Begun in the mid-1970's , the early sections of "Sirat Al-Ghawazi" were first published under the title "The Mystery of the Ghawazi" in Habibi Magazine. The author, orientalist Edwina Nearing (writing under the nom de guerre "Qamar el-Mulouk"), intended the series to be an investigative report on what Lady Duff Gordon in 1865 called "the real dancing girls of Egypt." Now, in the decades since Nearing's Ghawazi series first appeared, it has itself become a part of history, its people, places and events almost as exotic and remote as those described in the 19th century works the author drew upon for background information. "The Mystery of the Ghawazi" was reprinted in 1984 by popular demand and updated in a 1993 article, "Ghawazi on the Edge of Extinction." Since then, most of Nearing's Ghawazi material has been out of print. Gilded Serpent is happy to be able to respond to the continued demand for these articles by making them available to our readers worldwide.

Part 8 - 1976

I continued my interview with Yusuf Mazin, patriarch of Upper Egypt's premiere Ghawazi dance ensemble, the Banat Mazin, and his eldest daughter Su'ad and youngest daughter Khairiyya, members of the ensemble, in their comfortable but unpretentious two-storey house in Dandara Street on the edge of Luxor.  Had the Mazins introduced any innovations into their performances, I asked; had they changed anything at all within memory?  I wondered whether modifications had occurred over the years which might account for some of the discrepancies which seemed to exist among the descriptions and representations I had encountered of Ghawazi dancing, some of which conveyed a quite different picture from the one I had received among the Mazins.  Yusuf assured me that the only innovation was in costume and had been adopted only within the last year, the occasional substitution of a long, rather form-fitting gown of the type Khairiyya had worn in performance for me that morning for the traditional skirt and vest of the Ghawazi dancer.  Khairiyya fetched one of the knee-length georgette skirts with its seven or so horizontal rows of pailette-tipped bugle-bead fringe. 

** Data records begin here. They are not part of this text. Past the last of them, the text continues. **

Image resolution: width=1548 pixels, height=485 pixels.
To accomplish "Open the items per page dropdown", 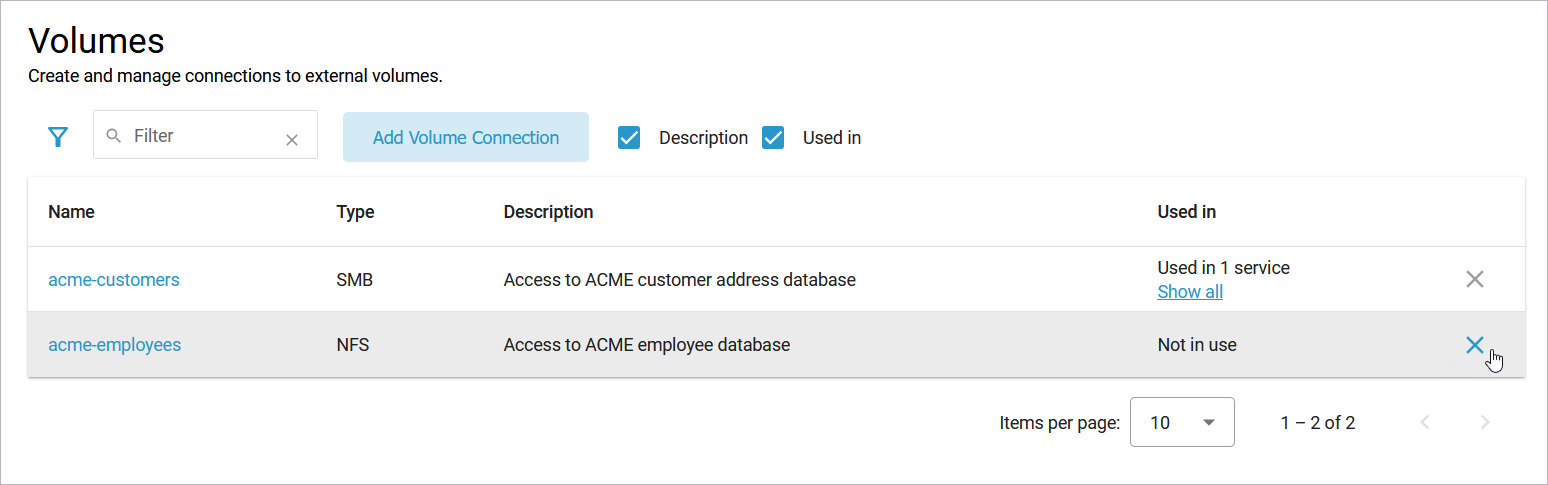I will pos(1182,422).
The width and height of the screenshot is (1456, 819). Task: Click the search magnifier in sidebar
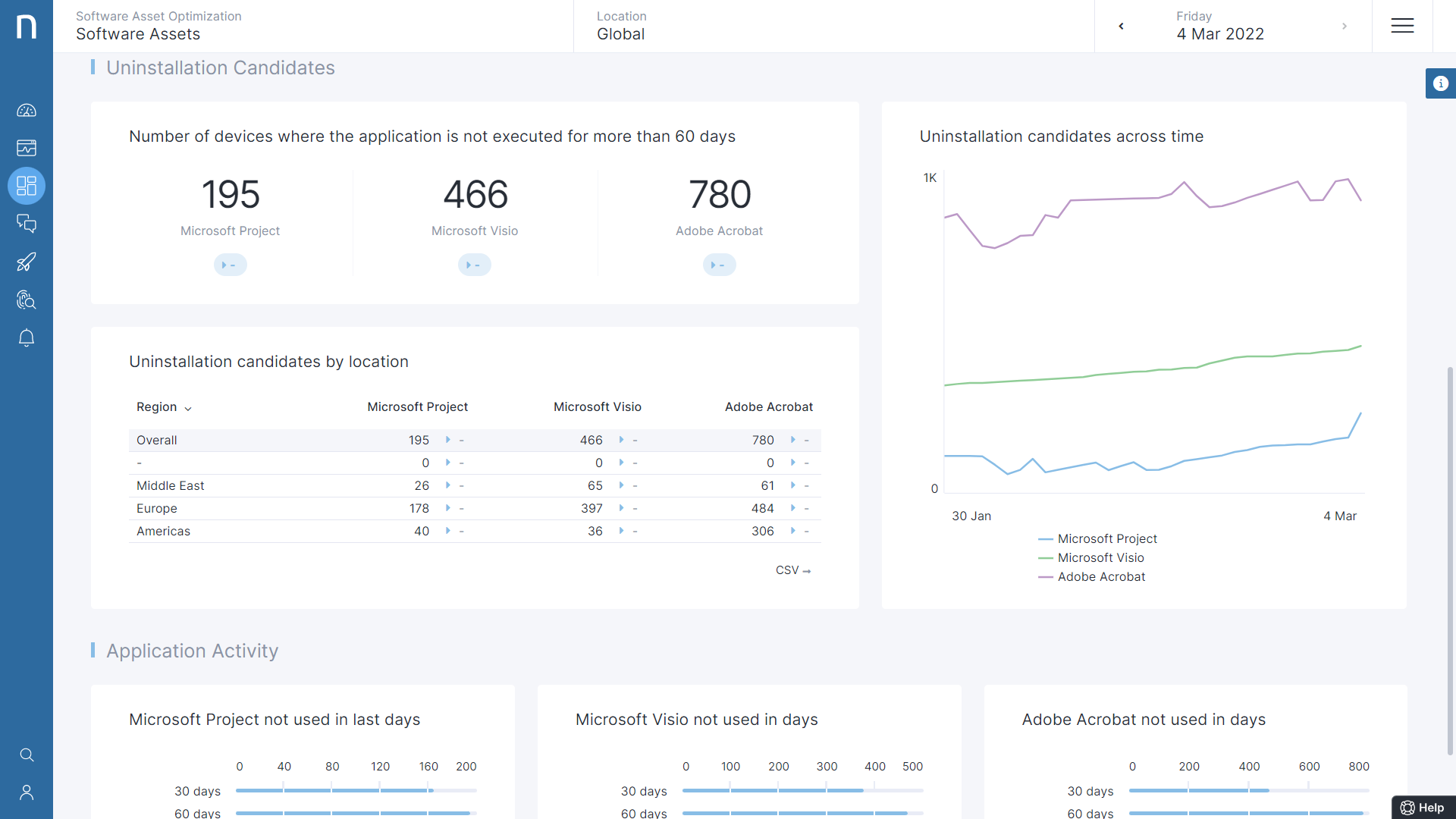(x=27, y=755)
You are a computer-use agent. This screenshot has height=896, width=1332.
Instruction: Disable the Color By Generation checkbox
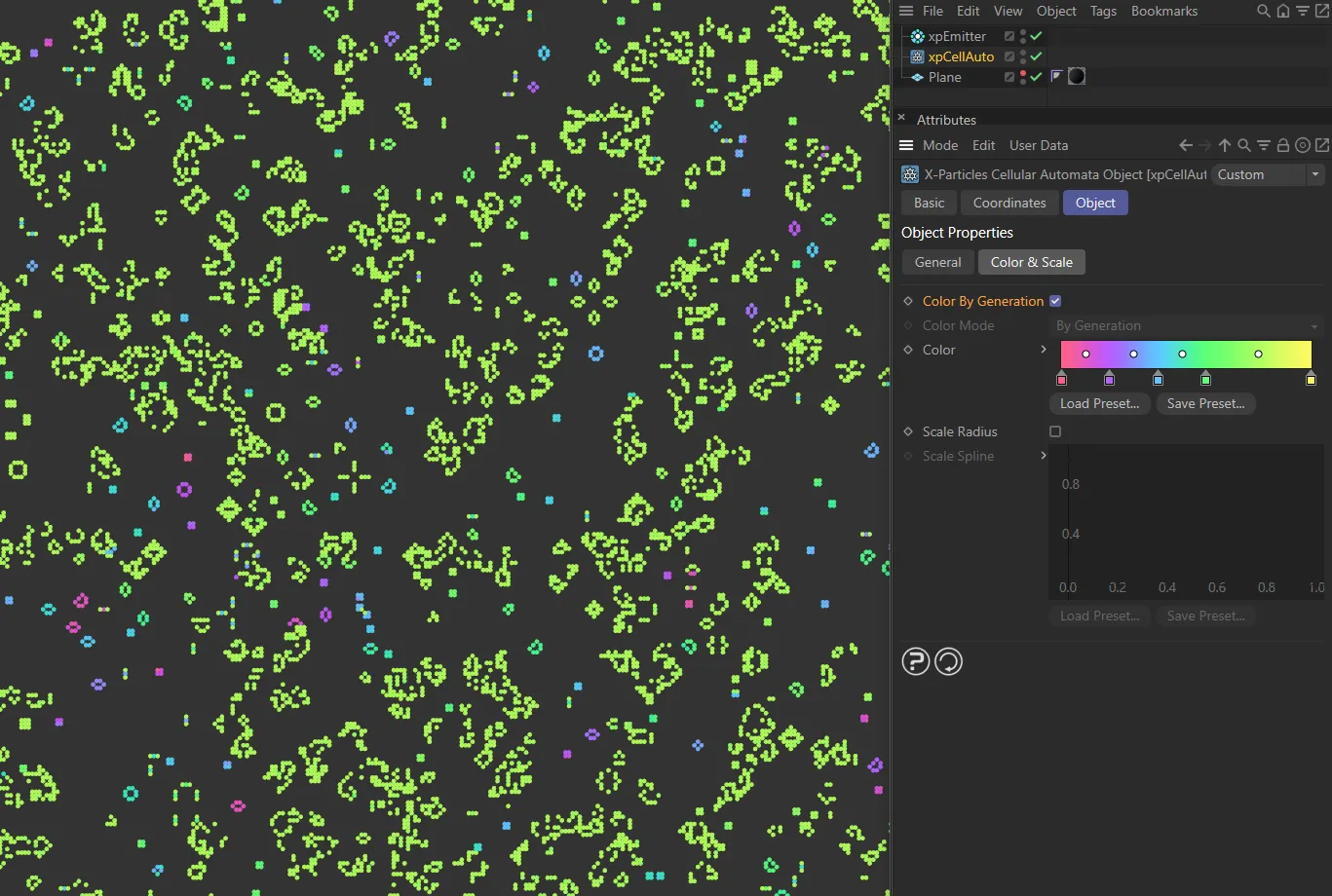pyautogui.click(x=1055, y=301)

The construction was fascinating:  a continuous circle with one side seam, cut on the straight-of-grain to make a short, wide tube about nine feet in diameter which the dancer gathered around her hips on a soft rope.  With such a diameter, the skirt alone involved perhaps 63 feet of hand-beaded fringe.  Su'ad later told me that a bustle was worn around the hips under the top of the skirt to augment hip motion.


Tahia Carioca in Tull bi-Telli or "Assuite"

When I mentioned old photographs of Ghawazi dancers in long skirts of what looked like velveteen or satin, Yusuf said that there were Ghawazi who still wore this antique garb.  He and Su'ad were also familiar with the long gowns of tull bi-telli, net worked with flattened metal knots, often associated with the Ghawazi in the Egyptian popular imagination.  These they described as black with silver- or gold-colored metal, with long, wide sleeves; open down the front nearly to the waist, and long enough to cover the feet.  Gowns of tull bi-telli had been unobtainable for a long time, however.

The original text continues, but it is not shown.